Gérer de subtils équilibres
Il reste que les équilibres ne sont pas faciles à trouver. Chacun doit y mettre de la bonne volonté. Heureusement, depuis onze ans au JPJ – mais aussi dans les autres simulations parlementaires -, les jeunes sont prêts à retrousser leurs manches. Ils prennent leur place de citoyens critiques et engagés, et ce avec un certain enthousiasme.

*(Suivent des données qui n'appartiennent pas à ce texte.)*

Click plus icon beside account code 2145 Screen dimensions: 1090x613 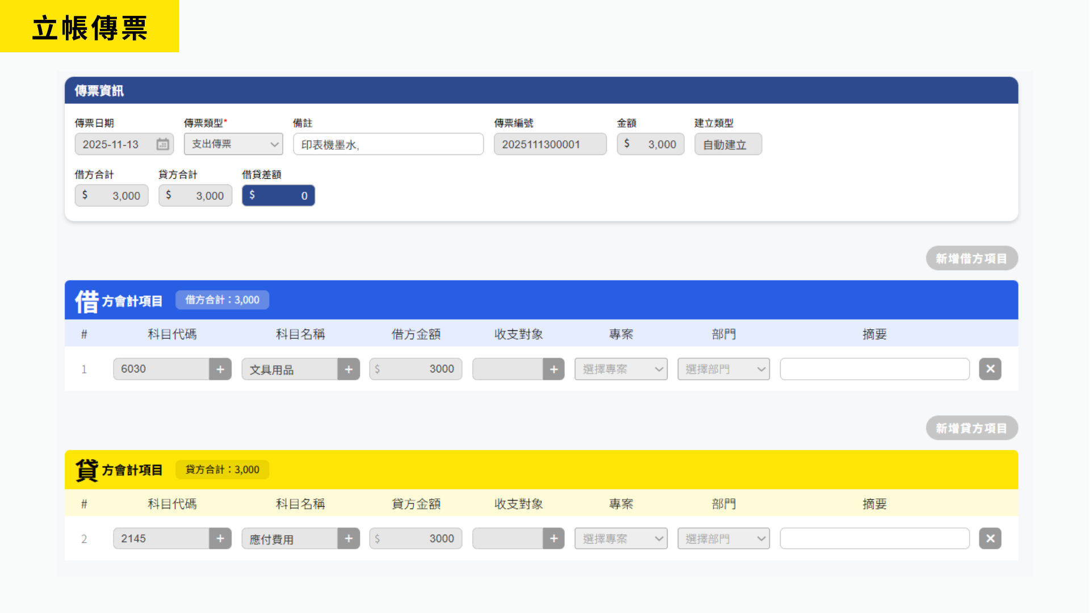click(x=220, y=539)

Plusieurs membres du JPJ déplorent cependant le manque de reconnaissance du « vrai » monde politique et de la presse qui s’intéressent peu au projet. Pourtant le travail accompli est intense et mené le plus rigoureusement possible. Gageons dès lors qu’avec l’augmentation de la diversité, le JPJ gagnera en visibilité et crédibilité.
Notons tout de même que des collaborations avec des experts externes ont lieu. Ceux-ci viennent apporter leur éclairage sur les projets de loi imaginés et rédigés par les jeunes ministres du JPJ. Ainsi donc des liens peuvent se créer mais ils sont à l’initiative des participants au JPJ. Et relevons aussi qu’un journaliste est venu apprendre les rudiments de son métier au comité de rédaction du JPJ.

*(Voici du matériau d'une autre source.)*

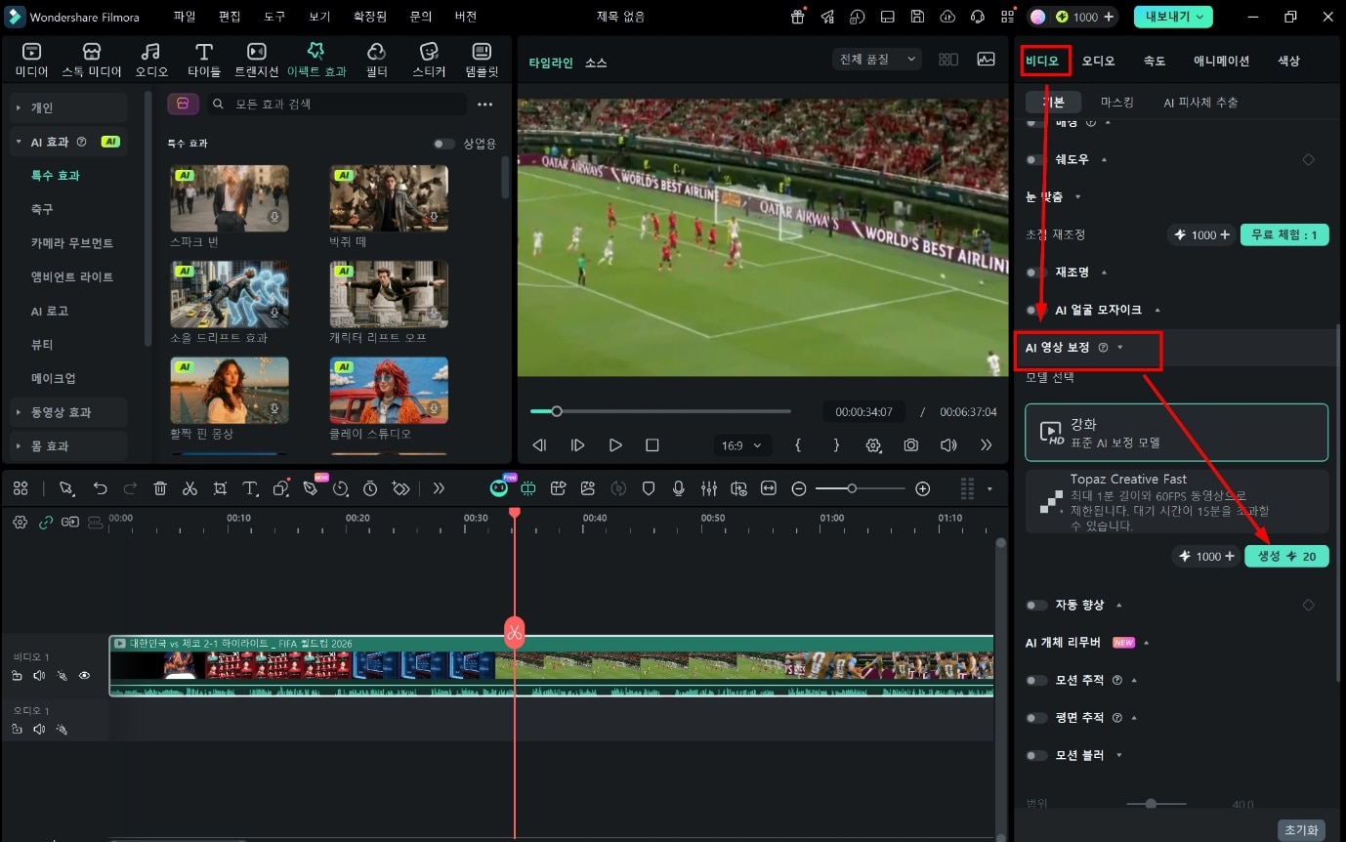
Task: Select the split scissors tool in timeline toolbar
Action: (190, 488)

Pour conclure, c’est un bel exercice de démocratie où chacun.e apprend à respecter le travail des politiciens, des journalistes et tutti quanti. Se faisant l’écho de tous les interviewés, Moonray conclut: « C’est une fameuse expérience et je la recommande vraiment à tout le monde ».

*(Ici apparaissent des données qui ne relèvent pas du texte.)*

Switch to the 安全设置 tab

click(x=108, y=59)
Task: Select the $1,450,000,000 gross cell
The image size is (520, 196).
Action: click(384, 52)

Il existe de nombreuses formules de simulation parlementaire – régionales, nationale, européenne et même ONUsienne. Depuis 2008, un millier de jeunes a participé à celle du Jeugd Parlement Jeunesse. Qui que l’on soit, on a son mot à dire. L’invitation est donc relancée à tous les jeunes pour prendre leur place et jouer leur rôle de citoyens.
Nancy Goethals
Dans une prochaine édition du journal Dimanche, retrouvez par ailleurs ce qui motive les jeunes à s’engager pour la société .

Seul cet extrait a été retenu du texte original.